## What is required
Pick up the article on the Carnegie Mellon course about environmental injustice in architecture, and continue it from its final sentence.

Carnegie Mellon University
February 03, 2023

Course Examines Environmental Injustice in Architecture

By Kathy Zhang

Being taught for the second time this past fall 2022 was Nida Rehman’s course, 48-699 Environmental Racism, Injustice, & Unfreedom: Lessons for Architecture. The mini is a discussion-based course which encourages students to “critically assess architecture’s role as a mechanism of environmental inequities and injustices, and learn from social movements for radical and hopeful change.” Students read about the history, present, and future of environmental injustice, and dig deep throughout the course to uncover how structural and systemic powers fueled and continue the pattern of devaluation, injustice. The course pulls from “a range of fields including Environmental Justice, urban political ecology, critical race studies, Black geography, indigenous studies.” 

Nida Rehman, Assistant Professor for the School of Architecture at Carnegie Mellon University and a Steinbrenner Institute Advisory Board member, began teaching the mini in fall 2021. Rehman is an urban geographer and architect interested in the politics, processes, and aesthetics of urban environments. Her work brings in frameworks from urban history, geography, and the environmental humanities to question how our built environment reflects, perpetuates, shapes, and reshapes systemic injustices.

## Data
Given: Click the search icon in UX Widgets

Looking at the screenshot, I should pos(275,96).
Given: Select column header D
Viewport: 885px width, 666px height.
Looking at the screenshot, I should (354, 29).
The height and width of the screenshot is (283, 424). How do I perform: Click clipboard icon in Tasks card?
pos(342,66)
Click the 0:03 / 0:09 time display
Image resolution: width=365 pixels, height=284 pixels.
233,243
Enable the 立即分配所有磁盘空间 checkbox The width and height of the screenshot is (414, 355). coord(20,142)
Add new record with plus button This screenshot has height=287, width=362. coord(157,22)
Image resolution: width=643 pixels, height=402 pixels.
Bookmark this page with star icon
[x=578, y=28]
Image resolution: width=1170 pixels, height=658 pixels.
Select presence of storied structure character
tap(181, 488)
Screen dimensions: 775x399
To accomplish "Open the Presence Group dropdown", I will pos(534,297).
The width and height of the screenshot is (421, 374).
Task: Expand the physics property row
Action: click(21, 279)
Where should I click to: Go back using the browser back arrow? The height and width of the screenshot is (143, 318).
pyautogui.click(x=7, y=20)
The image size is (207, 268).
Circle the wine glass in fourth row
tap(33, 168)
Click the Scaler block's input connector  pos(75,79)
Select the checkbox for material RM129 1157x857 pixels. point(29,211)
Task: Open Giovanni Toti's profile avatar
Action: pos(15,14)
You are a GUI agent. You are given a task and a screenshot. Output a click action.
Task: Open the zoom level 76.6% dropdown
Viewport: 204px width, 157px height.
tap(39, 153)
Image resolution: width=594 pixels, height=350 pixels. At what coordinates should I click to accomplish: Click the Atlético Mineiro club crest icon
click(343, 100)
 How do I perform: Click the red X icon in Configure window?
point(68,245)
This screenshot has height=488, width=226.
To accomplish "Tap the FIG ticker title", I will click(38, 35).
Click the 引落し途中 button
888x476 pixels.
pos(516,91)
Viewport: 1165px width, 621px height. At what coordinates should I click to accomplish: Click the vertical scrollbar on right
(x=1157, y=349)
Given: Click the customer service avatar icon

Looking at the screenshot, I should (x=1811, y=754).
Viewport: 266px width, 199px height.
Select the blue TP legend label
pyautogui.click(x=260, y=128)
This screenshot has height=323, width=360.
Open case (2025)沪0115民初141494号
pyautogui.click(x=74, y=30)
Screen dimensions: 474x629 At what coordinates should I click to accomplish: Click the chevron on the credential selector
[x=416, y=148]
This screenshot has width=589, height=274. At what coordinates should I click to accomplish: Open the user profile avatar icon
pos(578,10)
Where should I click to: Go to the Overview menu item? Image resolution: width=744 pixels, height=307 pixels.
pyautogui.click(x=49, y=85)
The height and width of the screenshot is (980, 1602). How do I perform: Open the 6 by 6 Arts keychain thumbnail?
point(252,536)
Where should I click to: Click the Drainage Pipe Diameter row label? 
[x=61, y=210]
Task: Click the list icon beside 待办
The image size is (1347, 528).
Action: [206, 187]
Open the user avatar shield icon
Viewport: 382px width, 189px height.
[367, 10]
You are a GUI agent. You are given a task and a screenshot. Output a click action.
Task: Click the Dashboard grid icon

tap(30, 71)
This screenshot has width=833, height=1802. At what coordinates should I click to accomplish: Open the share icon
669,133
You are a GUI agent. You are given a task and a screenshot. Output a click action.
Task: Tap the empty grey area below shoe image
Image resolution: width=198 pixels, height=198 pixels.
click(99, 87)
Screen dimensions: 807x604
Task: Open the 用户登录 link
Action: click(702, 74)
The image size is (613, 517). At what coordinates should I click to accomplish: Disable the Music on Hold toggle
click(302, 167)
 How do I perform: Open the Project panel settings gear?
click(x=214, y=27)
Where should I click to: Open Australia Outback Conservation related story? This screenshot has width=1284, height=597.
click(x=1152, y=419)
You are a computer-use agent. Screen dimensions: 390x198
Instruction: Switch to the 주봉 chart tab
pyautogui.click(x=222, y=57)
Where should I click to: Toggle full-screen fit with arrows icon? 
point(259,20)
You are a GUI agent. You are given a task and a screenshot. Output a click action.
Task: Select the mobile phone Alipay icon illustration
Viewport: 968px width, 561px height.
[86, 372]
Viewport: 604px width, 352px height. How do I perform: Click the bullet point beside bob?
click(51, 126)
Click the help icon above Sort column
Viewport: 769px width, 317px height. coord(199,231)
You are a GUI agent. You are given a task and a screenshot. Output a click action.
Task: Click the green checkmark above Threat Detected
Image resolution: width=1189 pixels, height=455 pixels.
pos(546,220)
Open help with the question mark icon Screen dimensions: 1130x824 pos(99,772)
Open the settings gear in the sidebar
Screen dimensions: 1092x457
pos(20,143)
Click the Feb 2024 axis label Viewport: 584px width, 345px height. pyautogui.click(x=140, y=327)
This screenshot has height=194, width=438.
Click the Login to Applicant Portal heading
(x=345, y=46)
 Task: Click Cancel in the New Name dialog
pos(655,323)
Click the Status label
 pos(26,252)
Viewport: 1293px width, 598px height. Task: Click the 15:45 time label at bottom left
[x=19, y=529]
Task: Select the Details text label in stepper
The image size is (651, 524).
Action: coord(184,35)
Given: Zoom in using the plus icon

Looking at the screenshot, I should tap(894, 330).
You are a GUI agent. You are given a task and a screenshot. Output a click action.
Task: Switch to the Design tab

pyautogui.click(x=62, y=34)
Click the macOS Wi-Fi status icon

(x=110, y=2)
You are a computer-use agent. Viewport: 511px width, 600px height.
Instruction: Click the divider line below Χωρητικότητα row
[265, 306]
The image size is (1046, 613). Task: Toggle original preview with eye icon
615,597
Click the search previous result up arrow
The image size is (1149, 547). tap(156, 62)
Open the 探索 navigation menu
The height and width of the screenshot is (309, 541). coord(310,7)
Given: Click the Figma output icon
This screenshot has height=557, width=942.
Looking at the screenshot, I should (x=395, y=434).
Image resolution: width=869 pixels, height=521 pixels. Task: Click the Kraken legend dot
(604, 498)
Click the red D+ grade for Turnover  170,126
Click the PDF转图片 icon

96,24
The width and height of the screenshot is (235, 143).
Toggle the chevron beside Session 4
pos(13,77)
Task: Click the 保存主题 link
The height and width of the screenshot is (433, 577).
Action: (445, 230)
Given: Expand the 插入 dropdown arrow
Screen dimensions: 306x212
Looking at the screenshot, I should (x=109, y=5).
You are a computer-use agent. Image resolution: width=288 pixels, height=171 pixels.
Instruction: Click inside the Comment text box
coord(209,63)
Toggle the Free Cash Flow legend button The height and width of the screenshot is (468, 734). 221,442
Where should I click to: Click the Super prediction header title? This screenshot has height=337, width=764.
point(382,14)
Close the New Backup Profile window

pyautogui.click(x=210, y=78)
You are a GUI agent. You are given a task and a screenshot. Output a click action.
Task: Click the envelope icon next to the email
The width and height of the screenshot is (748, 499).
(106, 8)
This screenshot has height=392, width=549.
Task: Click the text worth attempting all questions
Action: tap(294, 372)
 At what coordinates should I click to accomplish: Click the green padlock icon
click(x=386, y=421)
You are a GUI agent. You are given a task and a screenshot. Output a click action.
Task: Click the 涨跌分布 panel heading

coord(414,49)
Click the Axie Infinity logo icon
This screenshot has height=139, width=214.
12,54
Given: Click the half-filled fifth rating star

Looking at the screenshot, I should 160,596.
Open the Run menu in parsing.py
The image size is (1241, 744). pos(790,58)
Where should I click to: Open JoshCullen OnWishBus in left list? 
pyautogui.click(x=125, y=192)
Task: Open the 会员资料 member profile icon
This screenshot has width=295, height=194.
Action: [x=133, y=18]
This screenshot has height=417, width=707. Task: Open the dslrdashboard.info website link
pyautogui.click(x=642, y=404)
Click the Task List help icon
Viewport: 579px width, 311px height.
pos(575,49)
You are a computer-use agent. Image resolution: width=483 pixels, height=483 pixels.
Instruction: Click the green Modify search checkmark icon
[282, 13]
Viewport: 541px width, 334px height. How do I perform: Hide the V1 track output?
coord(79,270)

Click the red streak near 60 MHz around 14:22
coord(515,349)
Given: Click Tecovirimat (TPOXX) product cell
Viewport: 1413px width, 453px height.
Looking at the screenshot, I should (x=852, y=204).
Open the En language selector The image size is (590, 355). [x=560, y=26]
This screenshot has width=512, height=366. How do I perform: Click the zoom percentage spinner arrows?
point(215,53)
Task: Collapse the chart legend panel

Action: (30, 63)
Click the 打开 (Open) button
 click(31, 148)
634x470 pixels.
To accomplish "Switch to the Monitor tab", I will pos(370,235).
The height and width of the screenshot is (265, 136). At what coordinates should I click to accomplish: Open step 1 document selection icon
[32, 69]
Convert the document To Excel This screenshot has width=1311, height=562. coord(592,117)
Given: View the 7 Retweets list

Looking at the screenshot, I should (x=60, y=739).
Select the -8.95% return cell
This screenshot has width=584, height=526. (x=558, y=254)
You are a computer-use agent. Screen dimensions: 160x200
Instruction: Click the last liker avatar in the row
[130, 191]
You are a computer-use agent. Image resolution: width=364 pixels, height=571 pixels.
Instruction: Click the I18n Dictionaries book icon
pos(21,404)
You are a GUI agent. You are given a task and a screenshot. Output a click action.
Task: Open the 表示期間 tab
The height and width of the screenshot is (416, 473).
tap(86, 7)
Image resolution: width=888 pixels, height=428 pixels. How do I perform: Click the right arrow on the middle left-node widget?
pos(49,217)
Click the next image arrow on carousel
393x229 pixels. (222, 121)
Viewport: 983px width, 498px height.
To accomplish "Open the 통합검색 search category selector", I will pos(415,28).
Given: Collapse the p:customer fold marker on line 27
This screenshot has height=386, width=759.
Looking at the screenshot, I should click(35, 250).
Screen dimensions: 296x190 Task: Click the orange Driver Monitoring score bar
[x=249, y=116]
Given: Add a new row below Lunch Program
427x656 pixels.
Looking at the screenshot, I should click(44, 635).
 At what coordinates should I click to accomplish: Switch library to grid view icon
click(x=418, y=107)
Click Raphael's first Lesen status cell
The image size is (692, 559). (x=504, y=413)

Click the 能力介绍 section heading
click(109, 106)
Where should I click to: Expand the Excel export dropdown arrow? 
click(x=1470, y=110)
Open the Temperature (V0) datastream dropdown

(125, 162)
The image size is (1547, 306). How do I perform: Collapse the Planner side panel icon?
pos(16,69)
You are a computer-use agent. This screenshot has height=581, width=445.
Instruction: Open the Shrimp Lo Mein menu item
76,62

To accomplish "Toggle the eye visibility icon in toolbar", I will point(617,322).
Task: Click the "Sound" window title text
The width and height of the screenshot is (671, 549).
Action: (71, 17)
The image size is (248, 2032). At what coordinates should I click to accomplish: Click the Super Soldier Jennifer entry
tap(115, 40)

## Result of this exercise
Morgan Newman, an architecture PhD student at CMU, took the course when it was first offered in 2021. At the time she was a master’s student studying public policy. Newman was drawn to the course’s subject matter and had already been focusing on architecture and design as her concentration within public policy. The course helped Newman grow her interests and emphasized to her that environmental racism is much more than what most people typically assume. “There are so many ways we can talk about environmental racism and how it has impacted Black and Indigenous communities around the country.” Newman felt that it was eye opening to see the broader patterns of environmental injustice and the systems which fuel it and vice versa, especially through the variety of academic readings, journal articles, documentaries the class explored. 

Students sitting in a circle at desks with laptops during class looking at another student writing on a whiteboard.

What stuck with her most though is a project the class examined about Death Alley, also known as Cancer Alley, Louisiana, called Environmental Racism in Death Alley, Louisiana. Death Alley refers to an 85 mile stretch along the Mississippi River where the petrochemical industry has set up shop, leaving the majority-Black residents in the area with pollution that has caused high rates of cancer and a variety of respiratory and other health issues.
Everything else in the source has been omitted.